Eder. Óleo de Irene Gracia
Vicente Verdú
A diferencia de casi todos los grandes museos del mundo, las grandes bibliotecas públicas permanecen aún instaladas en los procedimientos y estilos de hace dos siglos. Prácticamente todas ellas han introducido ordenadores en sus salas de consulta y, aunque siempre en menor número del necesario, se han mostrado sensibles -aún a regañadientes- a las patentes ventajas de los buscadores y los links de información que facilita la red. Lo que se echa de menos en ellas, sin embargo, es que su estructura y su atmósfera reproduce demasiado los modos de tiempos pretéritos, los modos caducos de una cultura escrita cuando la cultura escrita representaba toda la cultura o se tenía por la cultura superior.
Las cosas no son actualmente así. No lo son puesto que no todo el saber está en los libros e incluso puede afirmarse que cada día decrece la proporción relativa de ese saber. La admiración por la escritura y su buen uso ha decaído entre la población más joven y toda ella, en fin, aprende más de las pantallas y de la oferta audiovisual en general, sea en proyecciones, en iPods o en viajes, que a través de las páginas escuetas y mudas.
La web y no la página representa el significativo lugar de nuestro tiempo en cuya plataforma se conjuga la imagen, el sonido, la letra, el comic, el graffiti y la voz. De esta evidencia, ya tan rotunda, tienen experiencia los centenares de visitantes y usuarios de las webs sociales. Y de todo este gran fenómeno paredaño, no se ha hecho todavía perfecto cargo la biblioteca. Se ha hecho mayor cargo el museo puesto que su carácter visual le acerca más a la tendencia contemporánea pero también ha logrado además mayor audiencia y colas de blockbuster transformando el carácter grave y severo de sus diferentes exposiciones en acontecimientos sociales, imaginativos y sensacionalistas, entre la información y el entretenimiento.

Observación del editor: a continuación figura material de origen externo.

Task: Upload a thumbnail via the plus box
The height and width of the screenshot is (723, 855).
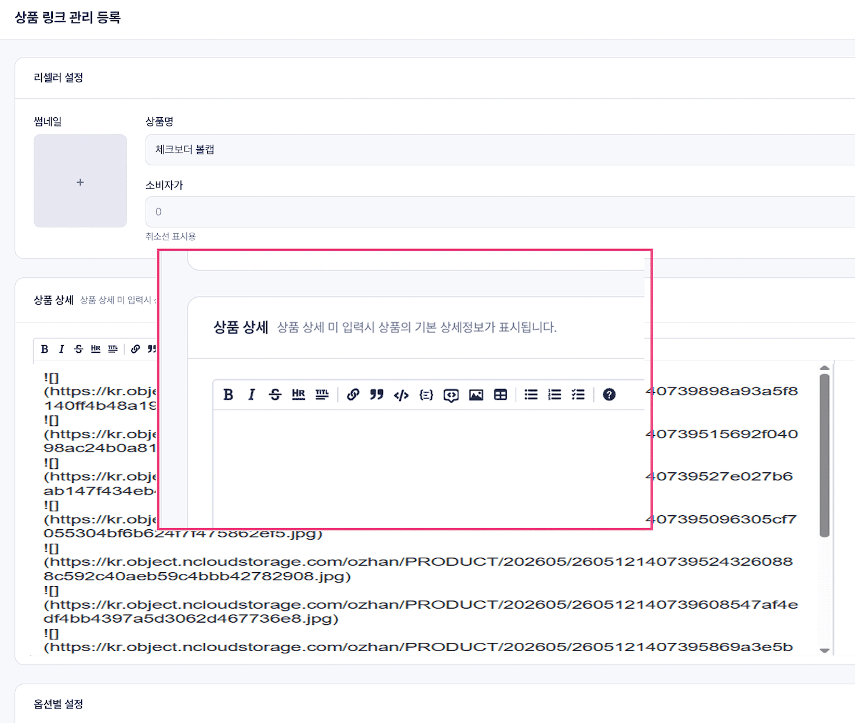Action: coord(80,181)
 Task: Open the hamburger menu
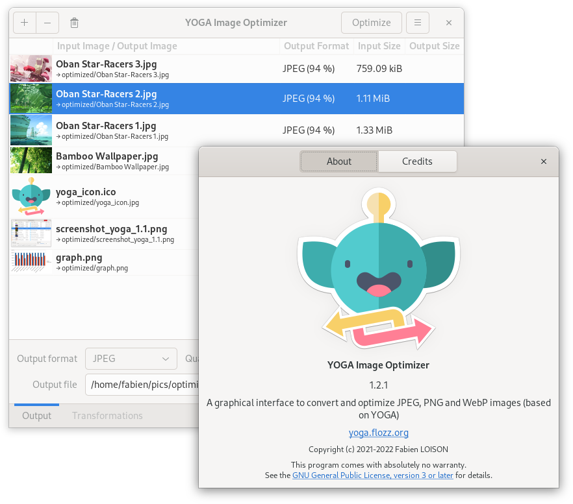coord(418,23)
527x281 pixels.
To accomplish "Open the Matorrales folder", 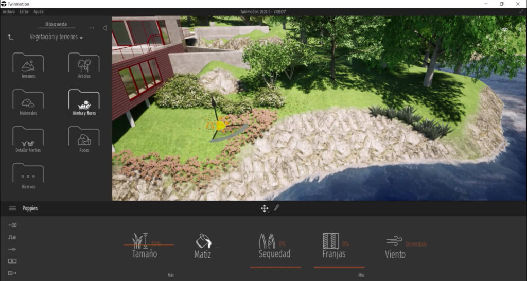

¿Una biblioteca entretenida? Puede que la idea escandalice a los clásicos ratones de biblioteca pero es fácil de predecir que alegrará a todo bicho viviente que no ame la oscuridad. Una biblioteca requiere silencio para la lectura pero el silencio no es factor indispensable para el aprendizaje. Pudo serlo en el tiempo en que la concentración ante las hojas de un libro fuera precisa para descifrar el código que le escritura conlleva. Silencio y atención para desencriptar los garabatos propios de la escritura y para entender además el sentido que transportan que será a la fuerza de carácter más abstracto, intangible y casi imaginario. Así, frente a la cálida inmediatez de la imagen la helada barrera del alfabeto. Así, tras la emotividad pujante de la música, la emotividad de segundo grado que se obtiene de la lectura.

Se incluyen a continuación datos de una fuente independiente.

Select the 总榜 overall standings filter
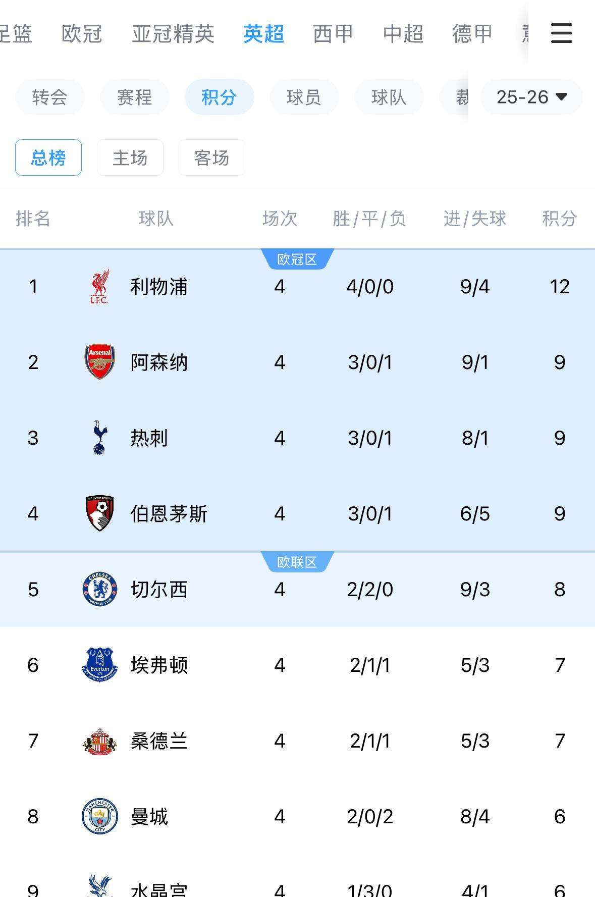 click(x=48, y=157)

Que las grandes bibliotecas públicas hayan reaccionado tardíamente a los cambios de la comunicación general y la renovada demanda del público encuentra su primera causa en la propia naturaleza de la institución pero además ¿quién puede negar que al frente de ellas, para su cuidado institucional, para su preservación gloriosa, para su futuro de dignidad, se haya elegido a los directores más conservadores y tradicionales de todos los personajes posibles? ¿A los más antiguos valientes de los gladiadores?